Watani's faith in the system wasn't always so compromised. "When I first came back to San Quentin, I thought I'd serve my time, do a few years and then get paroled. So long as I played by the rules, stayed out of trouble and did what they asked of me, they'd let me out so that I could take care of my family."

But reality has proved itself far more severe. Including the time prior to his escape, Watani has now served 18 years. He's been denied parole eight times in the past 13 years and holds little hope that any subsequent parole boards will see the light - "not with all the lies and misrepresentations that willfully distort my case."

He has a point: A letter from Los Angeles Police Chief William Bratton's office, signed by Commanding Officer Captain Greg Hall and sent to the parole board on February 14, 2005, indicated the LAPD's strong objection to Watani's parole based on his "disregard for the life and suffering of another."

"[Watani] Stiner murdered two victims by shooting them with a firearm for unknown reasons," the letter said.

Of course, Watani was never accused of shooting anyone, leading one to wonder whether Bratton's office even reviewed Stiner's file before finding him unfit for parole.

Even more infuriating to Watani is the confusion of charges against him.

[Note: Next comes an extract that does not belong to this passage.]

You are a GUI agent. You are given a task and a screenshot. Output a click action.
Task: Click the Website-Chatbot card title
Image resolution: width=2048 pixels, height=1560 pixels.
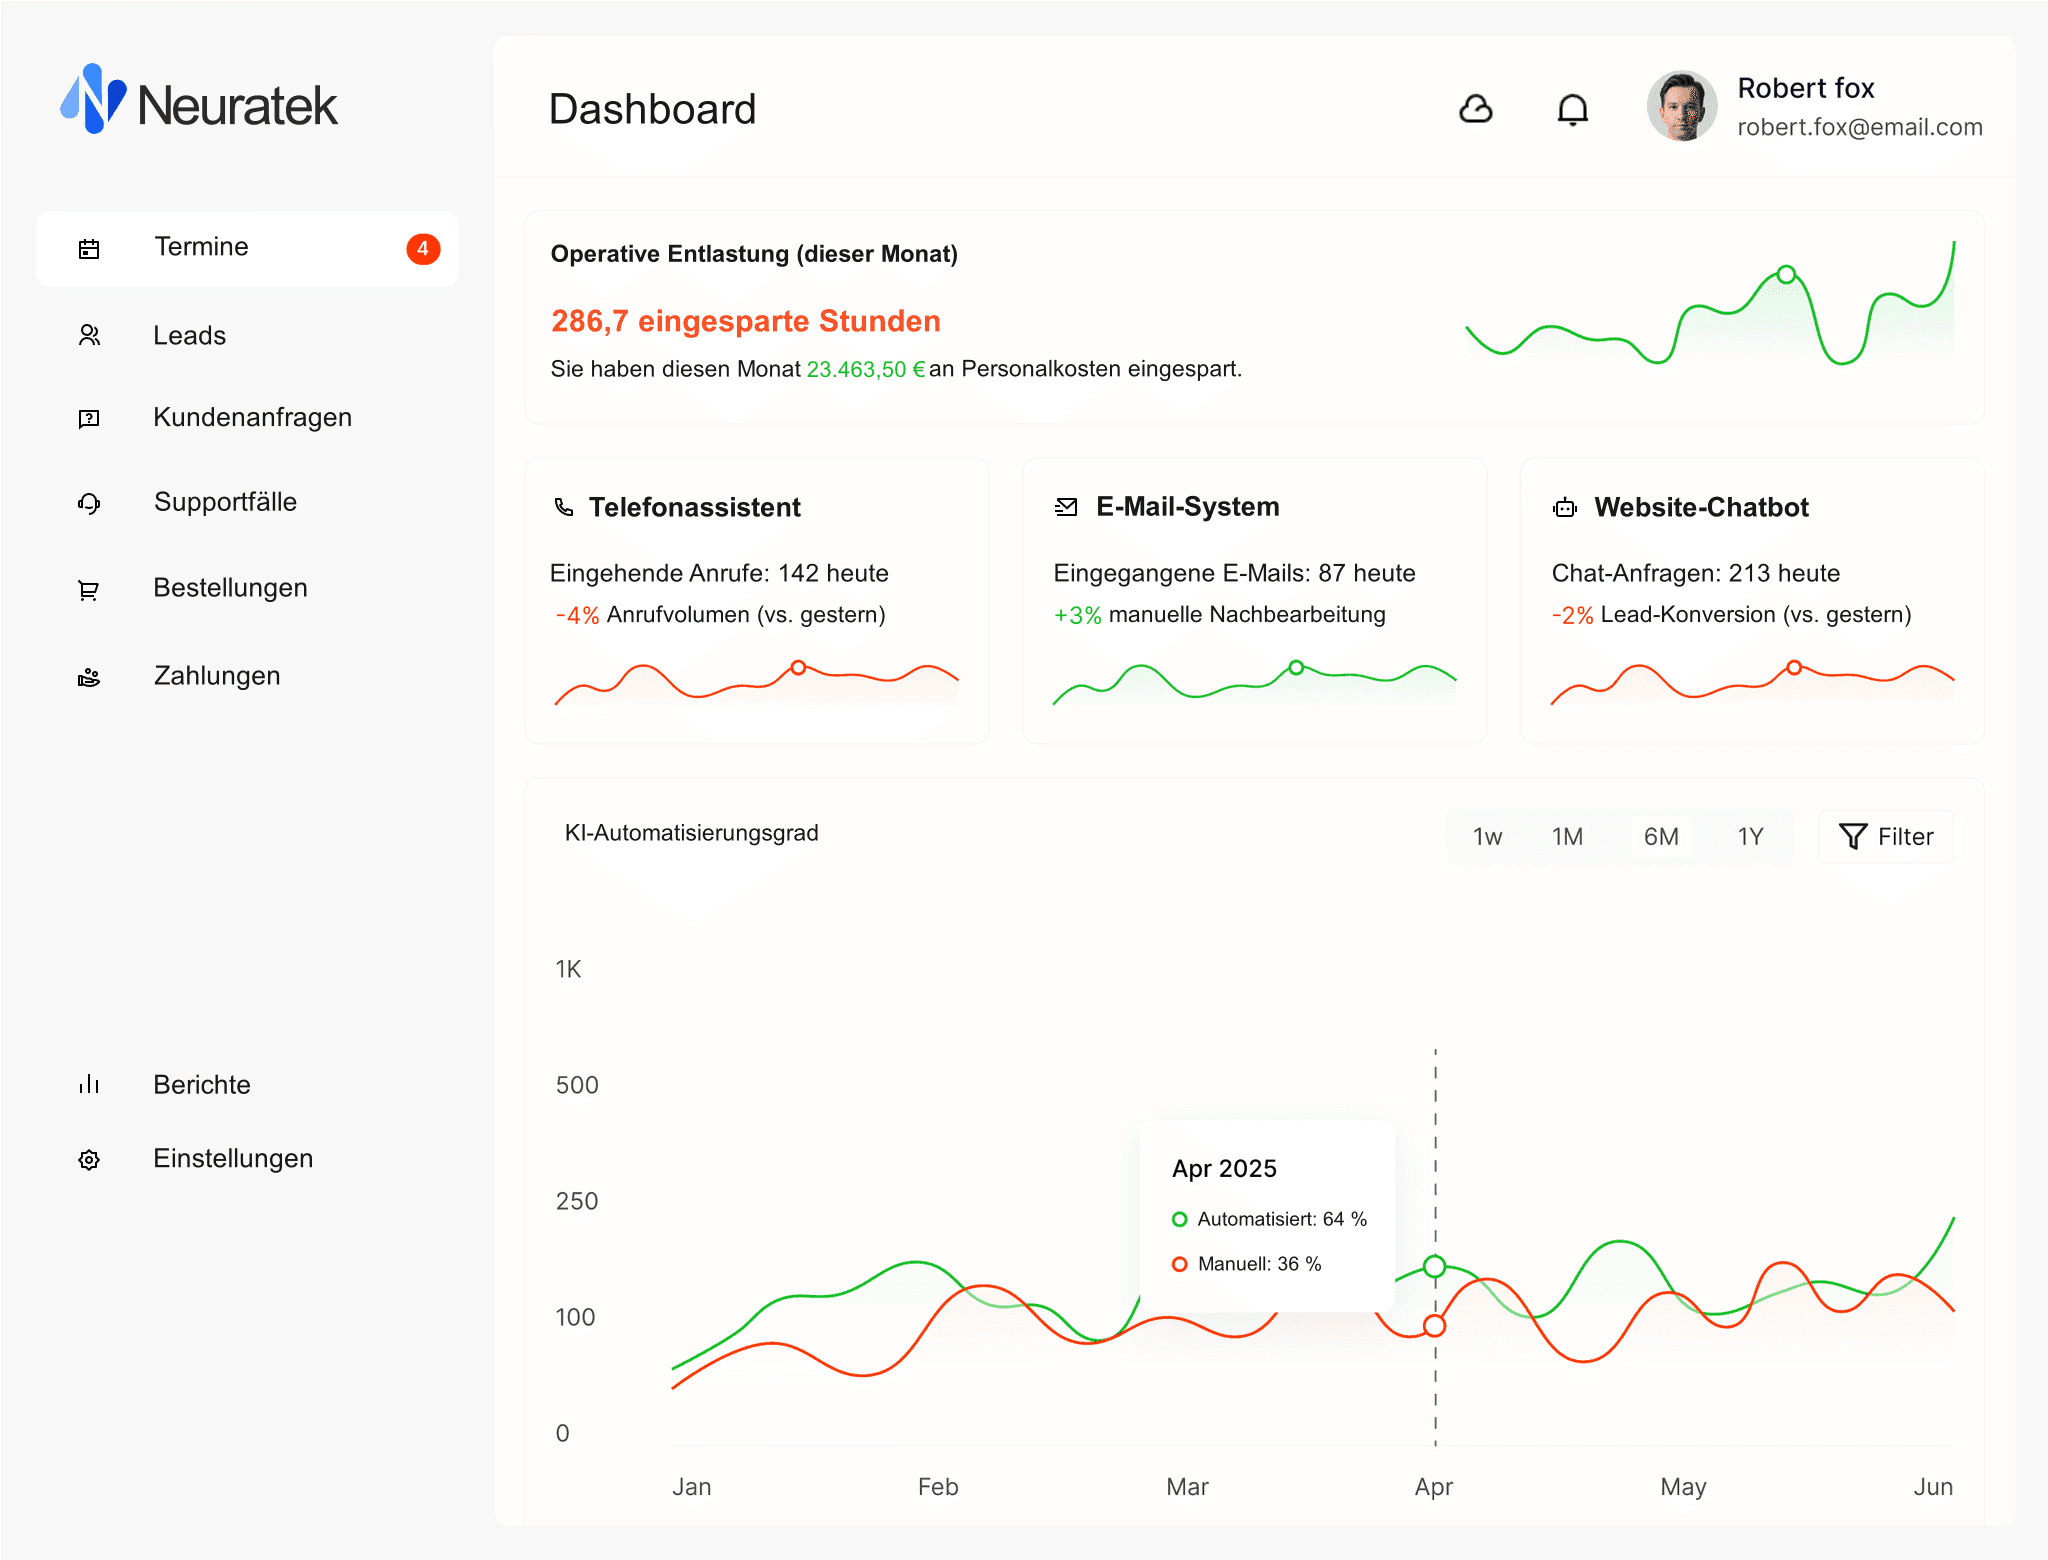click(1701, 507)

He was convicted of both second-degree murder and conspiracy to commit murder - two charges that should be legally irreconcilable for the same crime.

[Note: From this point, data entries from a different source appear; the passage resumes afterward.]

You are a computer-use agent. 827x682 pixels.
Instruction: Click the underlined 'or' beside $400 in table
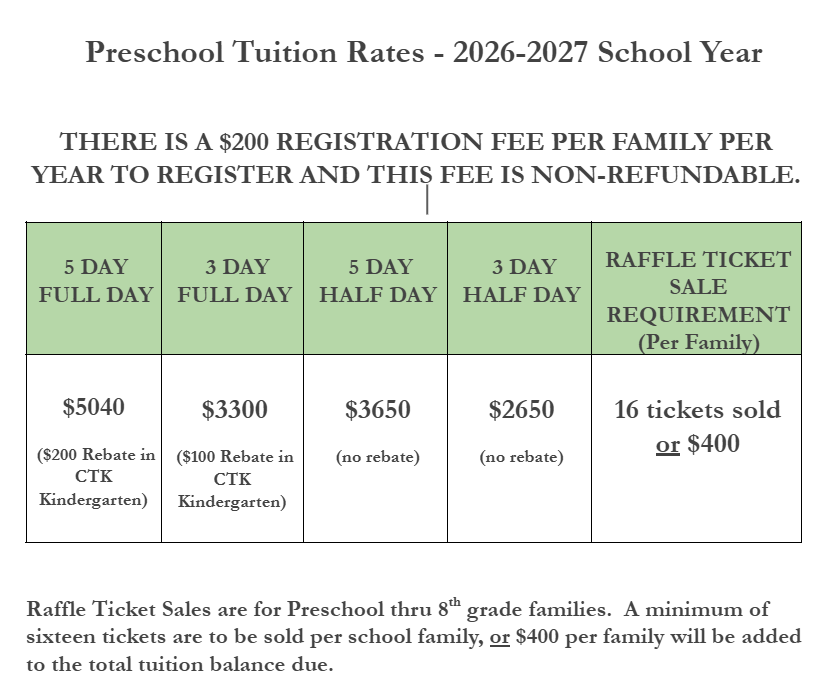[668, 445]
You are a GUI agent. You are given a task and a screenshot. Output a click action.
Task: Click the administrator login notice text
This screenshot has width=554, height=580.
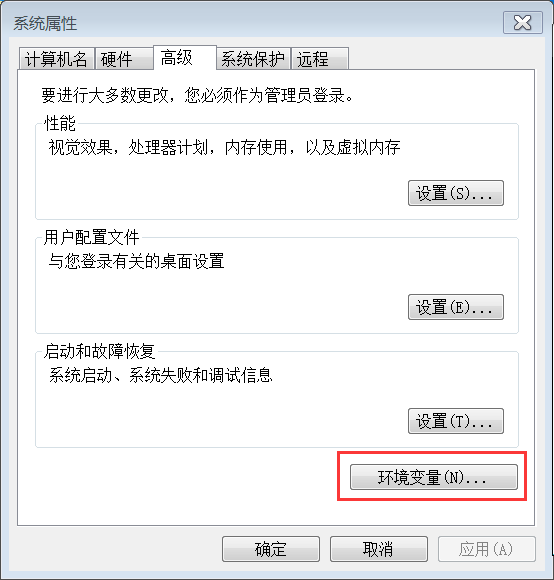tap(197, 95)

"Conspiracy to commit murder necessarily means first-degree murder because it involves planning, premeditation and deliberation," says David Feld, a Bay Area lawyer who has taken an interest in Watani's story. "Second-degree murder excludes premeditation and deliberation. The verdicts are inconsistent."

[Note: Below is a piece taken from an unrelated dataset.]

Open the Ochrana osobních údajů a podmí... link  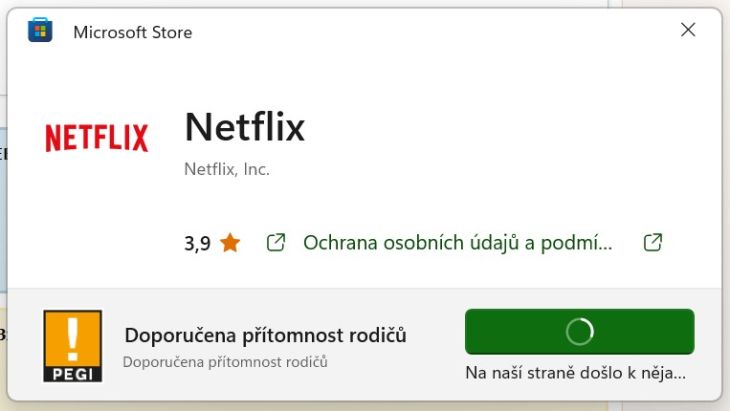[x=458, y=243]
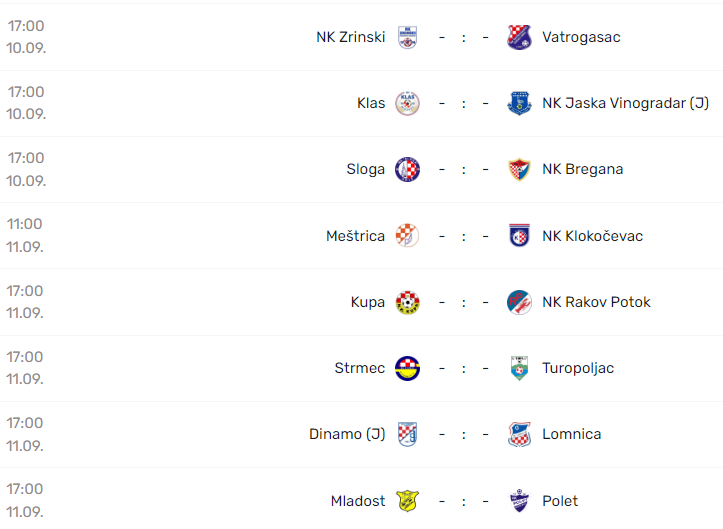The height and width of the screenshot is (529, 723).
Task: Click the Meštrica match 11:00 kickoff time
Action: coord(26,224)
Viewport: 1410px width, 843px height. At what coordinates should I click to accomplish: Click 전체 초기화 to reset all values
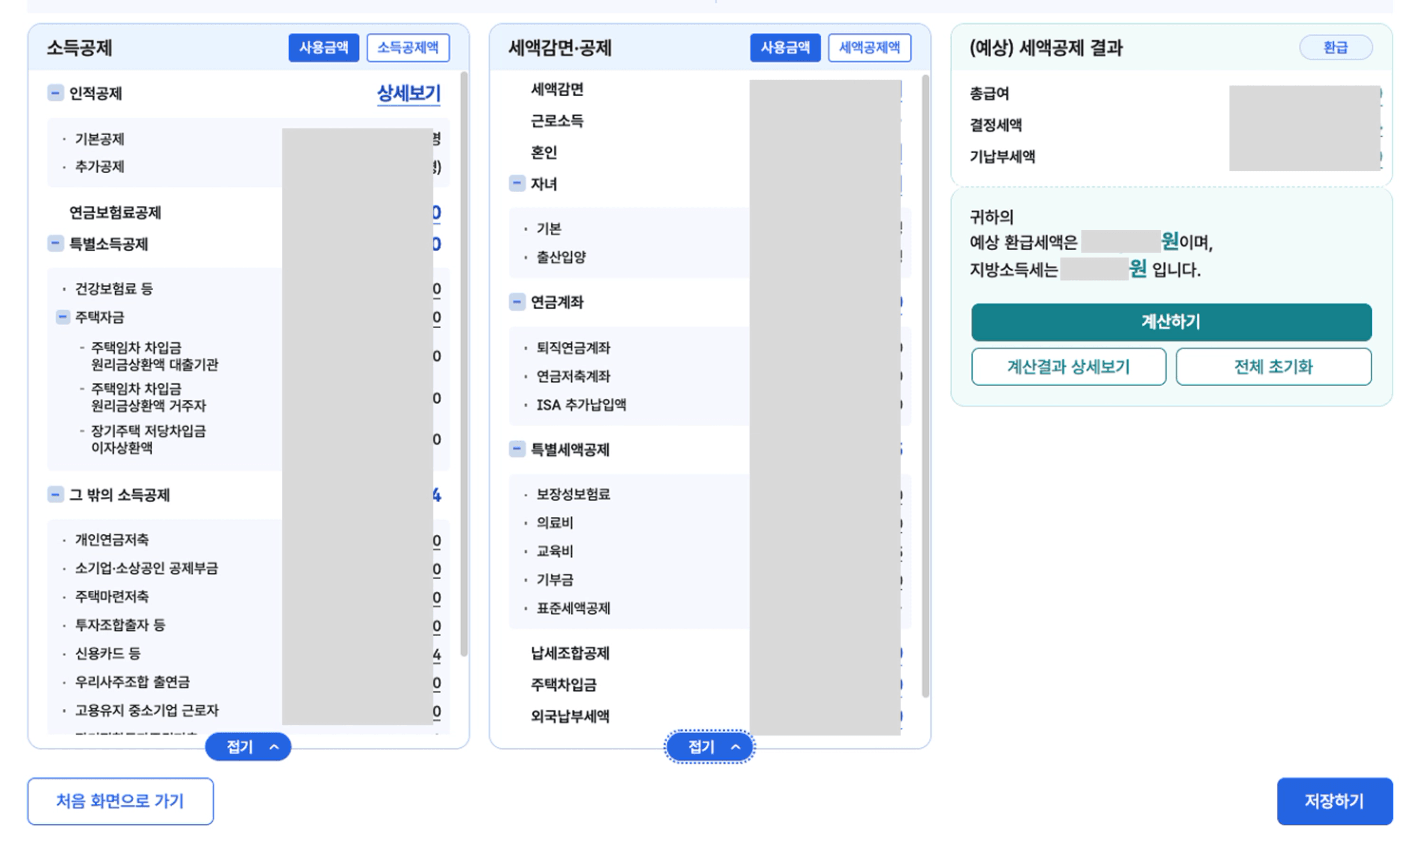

At least one Black Panther agrees. Geronimo Pratt, who was Bunchy Carter's chief of security at the time of his killing, has since said he doesn't believe the UCLA shootings were a conspiracy, but were instead the tragic result of a spontaneous altercation.

"One of the Panthers pulled out a gun, which subsequently caused Us members to pull their guns to defend themselves," he's quoted as saying in UCLA professor Scot Brown's book Fighting for Us: Maulana Karenga, the Us Organization, and Black Cultural Nationalism.

But parole hearings are not courts of law, and members of the parole board are political appointees of the governor - neither judges nor lawyers. Evidence not present in an inmate's prison file is disallowed, and, as revealed by the letter from Chief Bratton's office, standards for truth and accuracy for evidence in this file are not the same as in a court of law - where the threat of perjury or rigorous cross-examination is present.

"The results of these hearings are the completely subjective opinions of political appointees," says Patricia Fox, the attorney who represented Watani at his most recent hearing. "Opinions that are subject to the scrutiny of the governor who appointed them."